Sheriffs’ Tomfoolery


The New Yorker had an interesting article last week on the so-called “constitutional sheriffs” movement. The article focused on the Constitutional Sheriffs and Peace Officers Association, which claims about five thousand members, including Nick Finch, the sheriff of Liberty County, Florida:

C.S.P.O.A. members believe that the sheriff has the final say on a law’s constitutionality in his county. Every law-enforcement officer has some leeway in choosing which laws to enforce, which is why it’s rare to get a ticket for jaywalking, for example. But, under this philosophy, the supremacy clause of the Constitution, which dictates that federal law takes precedence over state law, is irrelevant. So is the Supreme Court. “They get up every morning and put their clothes on the same way you and I do,” Finch told me. “Why do those nine people get to decide what the rest of the country’s going to be like?” To the most dogmatic, there’s only one way to interpret the country’s founding documents: pro-gun, anti-immigrant, anti-regulation, anti-Washington.
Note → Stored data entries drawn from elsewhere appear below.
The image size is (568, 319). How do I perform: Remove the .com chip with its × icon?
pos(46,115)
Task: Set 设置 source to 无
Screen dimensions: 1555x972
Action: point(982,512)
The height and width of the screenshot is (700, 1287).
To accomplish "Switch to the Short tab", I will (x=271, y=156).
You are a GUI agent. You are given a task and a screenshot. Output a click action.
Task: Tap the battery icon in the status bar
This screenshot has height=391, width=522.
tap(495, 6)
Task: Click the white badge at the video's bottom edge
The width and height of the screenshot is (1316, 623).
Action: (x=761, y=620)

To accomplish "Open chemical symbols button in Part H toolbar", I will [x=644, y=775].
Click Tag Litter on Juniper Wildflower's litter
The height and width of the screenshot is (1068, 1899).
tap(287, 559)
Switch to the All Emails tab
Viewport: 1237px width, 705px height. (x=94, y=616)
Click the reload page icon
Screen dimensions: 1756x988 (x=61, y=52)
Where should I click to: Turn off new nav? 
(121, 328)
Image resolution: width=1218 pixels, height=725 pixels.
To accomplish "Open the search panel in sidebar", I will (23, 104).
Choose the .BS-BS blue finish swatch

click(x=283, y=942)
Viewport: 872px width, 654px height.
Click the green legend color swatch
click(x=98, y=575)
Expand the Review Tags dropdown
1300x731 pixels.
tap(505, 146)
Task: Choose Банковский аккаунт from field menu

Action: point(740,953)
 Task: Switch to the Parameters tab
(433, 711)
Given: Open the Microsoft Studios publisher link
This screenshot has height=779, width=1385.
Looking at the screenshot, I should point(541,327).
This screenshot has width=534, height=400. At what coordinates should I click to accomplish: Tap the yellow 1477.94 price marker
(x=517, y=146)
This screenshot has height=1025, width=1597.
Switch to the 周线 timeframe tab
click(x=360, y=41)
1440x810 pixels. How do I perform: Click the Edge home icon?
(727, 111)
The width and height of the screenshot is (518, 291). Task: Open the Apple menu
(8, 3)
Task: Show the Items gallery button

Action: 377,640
Now, these guys claim to be very interested in legal history, the common law, and so forth. Good for them. But perhaps unsurprisingly, the have the history backwards. In early times, much of the real power was decentralized. The feudal lords had their own courts and were not particularly accountable to the king. But the sheriff was the direct representative of the king in the county, and he checked the power of the lords. He was also accountable to the king every year at the exchequer.

So it’s just very odd that anyone with a purported interest in history would take the sheriff as the example for local control and defiance of centralized government.